● **THE EXERCISE**: Could you recast the records between the lines holding "Subject (508, 267)" and "Tracker (289, 267)", inclusive, as a JSON list of strings, one string per line, with blank lines left out?

---- INFORMATION SHOWN

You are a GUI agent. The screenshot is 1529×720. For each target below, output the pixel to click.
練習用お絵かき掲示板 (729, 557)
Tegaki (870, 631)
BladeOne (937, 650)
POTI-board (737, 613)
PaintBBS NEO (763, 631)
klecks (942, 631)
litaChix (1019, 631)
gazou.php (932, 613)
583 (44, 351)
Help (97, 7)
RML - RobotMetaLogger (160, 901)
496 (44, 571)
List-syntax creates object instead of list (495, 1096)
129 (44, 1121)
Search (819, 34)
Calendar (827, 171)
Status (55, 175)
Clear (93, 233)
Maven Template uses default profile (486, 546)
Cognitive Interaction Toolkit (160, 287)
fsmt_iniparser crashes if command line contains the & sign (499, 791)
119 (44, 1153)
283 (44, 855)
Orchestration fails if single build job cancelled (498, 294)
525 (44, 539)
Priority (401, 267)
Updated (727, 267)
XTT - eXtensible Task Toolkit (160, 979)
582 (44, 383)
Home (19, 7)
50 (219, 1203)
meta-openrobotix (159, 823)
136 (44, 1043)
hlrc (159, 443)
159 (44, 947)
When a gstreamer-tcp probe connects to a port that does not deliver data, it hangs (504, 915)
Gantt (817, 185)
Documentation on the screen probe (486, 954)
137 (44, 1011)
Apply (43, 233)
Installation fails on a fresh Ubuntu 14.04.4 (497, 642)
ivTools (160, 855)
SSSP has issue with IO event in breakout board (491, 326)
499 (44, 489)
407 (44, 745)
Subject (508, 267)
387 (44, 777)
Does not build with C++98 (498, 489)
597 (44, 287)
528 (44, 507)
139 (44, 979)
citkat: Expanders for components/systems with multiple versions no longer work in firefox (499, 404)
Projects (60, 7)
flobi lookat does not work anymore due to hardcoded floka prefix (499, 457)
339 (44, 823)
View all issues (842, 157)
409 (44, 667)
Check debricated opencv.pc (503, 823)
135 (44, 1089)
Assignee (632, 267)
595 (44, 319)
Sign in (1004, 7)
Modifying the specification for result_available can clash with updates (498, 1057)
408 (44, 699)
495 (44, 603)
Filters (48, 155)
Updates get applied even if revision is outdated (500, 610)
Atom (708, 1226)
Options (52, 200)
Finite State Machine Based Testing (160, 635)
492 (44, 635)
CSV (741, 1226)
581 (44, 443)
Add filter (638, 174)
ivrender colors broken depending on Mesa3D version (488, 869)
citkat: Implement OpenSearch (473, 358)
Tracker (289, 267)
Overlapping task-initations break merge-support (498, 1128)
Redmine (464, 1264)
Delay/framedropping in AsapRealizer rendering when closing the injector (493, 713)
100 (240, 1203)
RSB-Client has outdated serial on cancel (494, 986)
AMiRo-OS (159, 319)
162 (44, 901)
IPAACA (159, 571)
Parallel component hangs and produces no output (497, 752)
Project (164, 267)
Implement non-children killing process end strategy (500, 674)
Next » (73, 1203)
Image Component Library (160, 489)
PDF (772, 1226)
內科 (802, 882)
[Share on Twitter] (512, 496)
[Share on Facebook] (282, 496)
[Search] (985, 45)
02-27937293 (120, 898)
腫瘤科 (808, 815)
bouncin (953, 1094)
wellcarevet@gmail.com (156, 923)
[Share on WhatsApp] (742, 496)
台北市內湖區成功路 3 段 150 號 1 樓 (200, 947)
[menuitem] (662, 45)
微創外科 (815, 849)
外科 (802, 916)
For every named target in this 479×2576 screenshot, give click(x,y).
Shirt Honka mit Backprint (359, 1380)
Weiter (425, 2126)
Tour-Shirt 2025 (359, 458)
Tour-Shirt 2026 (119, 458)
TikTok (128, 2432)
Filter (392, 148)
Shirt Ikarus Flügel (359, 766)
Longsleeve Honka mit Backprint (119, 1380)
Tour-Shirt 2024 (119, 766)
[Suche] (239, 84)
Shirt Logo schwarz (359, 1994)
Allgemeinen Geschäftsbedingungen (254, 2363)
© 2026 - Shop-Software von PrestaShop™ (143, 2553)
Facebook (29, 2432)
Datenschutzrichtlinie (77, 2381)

--------

● **FINAL ANSWER**:
[
  "Subject (508, 267)",
  "387 (44, 777)",
  "Does not build with C++98 (498, 489)",
  "597 (44, 287)",
  "528 (44, 507)",
  "139 (44, 979)",
  "citkat: Expanders for components/systems with multiple versions no longer work in firefox (499, 404)",
  "Projects (60, 7)",
  "flobi lookat does not work anymore due to hardcoded floka prefix (499, 457)",
  "339 (44, 823)",
  "View all issues (842, 157)",
  "409 (44, 667)",
  "Check debricated opencv.pc (503, 823)",
  "135 (44, 1089)",
  "Assignee (632, 267)",
  "595 (44, 319)",
  "Sign in (1004, 7)",
  "Modifying the specification for result_available can clash with updates (498, 1057)",
  "408 (44, 699)",
  "495 (44, 603)",
  "Filters (48, 155)",
  "Updates get applied even if revision is outdated (500, 610)",
  "Atom (708, 1226)",
  "Options (52, 200)",
  "Finite State Machine Based Testing (160, 635)",
  "492 (44, 635)",
  "CSV (741, 1226)",
  "581 (44, 443)",
  "Add filter (638, 174)",
  "ivrender colors broken depending on Mesa3D version (488, 869)",
  "citkat: Implement OpenSearch (473, 358)",
  "Tracker (289, 267)"
]